Mr. Guilfoyle spoke during a free webinar at www.foodbusinessnews.net Dec. 15. The Washington-based Corn Refiners Association sponsored the webinar, “The True Costs of Switching from HFCS to Sugar.”

Mr. Guilfoyle gave examples of potential annual cost increases in the switch to sugar from HFCS. He said if a company switched to sugar from HFCS and made 2 million loaves of 16-oz white bread per year, formulary costs might rise $188,000 per year and labor costs might rise $60,000 per year. If a company switched to sugar from HFCS in making 8 million hamburger buns per year, formulary costs might rise $142,000 and labor costs might rise $60,000.

Replacing HFCS with other sweeteners such as honey might lead to formulary cost increases of 140% to 300%, depending on the sweetener type and baked good type, Mr. Guilfoyle said. In the case of making 2 million 16-oz loaves of white bread per year, a company’s formulary costs might increase $331,000 per year if it switched to honey from HFCS.

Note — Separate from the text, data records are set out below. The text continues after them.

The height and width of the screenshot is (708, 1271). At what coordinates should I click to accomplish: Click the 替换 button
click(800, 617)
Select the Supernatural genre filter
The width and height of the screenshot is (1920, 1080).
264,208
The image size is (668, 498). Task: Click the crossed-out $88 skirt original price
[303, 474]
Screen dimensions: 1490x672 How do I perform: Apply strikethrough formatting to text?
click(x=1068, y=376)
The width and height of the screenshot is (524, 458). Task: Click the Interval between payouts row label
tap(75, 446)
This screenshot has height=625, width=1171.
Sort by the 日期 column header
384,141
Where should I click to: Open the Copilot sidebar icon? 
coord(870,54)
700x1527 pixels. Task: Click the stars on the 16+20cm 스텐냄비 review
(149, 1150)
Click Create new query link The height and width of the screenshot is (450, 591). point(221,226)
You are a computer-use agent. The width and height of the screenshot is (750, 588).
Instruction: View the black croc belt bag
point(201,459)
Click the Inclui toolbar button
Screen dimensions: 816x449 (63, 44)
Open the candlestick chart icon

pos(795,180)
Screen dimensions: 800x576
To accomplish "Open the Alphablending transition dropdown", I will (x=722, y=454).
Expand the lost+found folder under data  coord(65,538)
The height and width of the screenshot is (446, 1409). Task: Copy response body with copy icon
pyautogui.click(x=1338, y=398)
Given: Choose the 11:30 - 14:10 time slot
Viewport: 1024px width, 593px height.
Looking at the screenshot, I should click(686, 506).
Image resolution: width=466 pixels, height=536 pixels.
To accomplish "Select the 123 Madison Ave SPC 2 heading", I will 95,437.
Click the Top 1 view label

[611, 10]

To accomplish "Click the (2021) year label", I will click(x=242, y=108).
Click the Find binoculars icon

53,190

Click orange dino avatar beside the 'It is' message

Companies also might need new equipment to adjust to sugar use. A pneumatic system for granulated sugar might cost $4 million, Mr. Guilfoyle said, while a liquid sugar system might cost $2 million.

Mr. Guilfoyle said in today’s economic climate consumers would be less likely to buy more expensive bread that used sugar as a sweetener instead of HFCS.

Thomas Earley, executive vice-president of Promar International, Alexandria, Va., also spoke during the webinar and said data from The Nielsen Co. show several brands have not increased market share since switching to sugar from HFCS in products. He cited ketchup, tea, bread and soft drink brands.

John White, president and founder of White Technical Research, Argenta, Ill., said the medical community continues to point out sugar and HFCS are similar in metabolic and nutrition attributes. He said consumers who thought they were buying healthier products that had sugar instead of HFCS might be upset upon learning the general opinion of the medical community.

“They are going to get the right information eventually,” Mr. White said of consumers.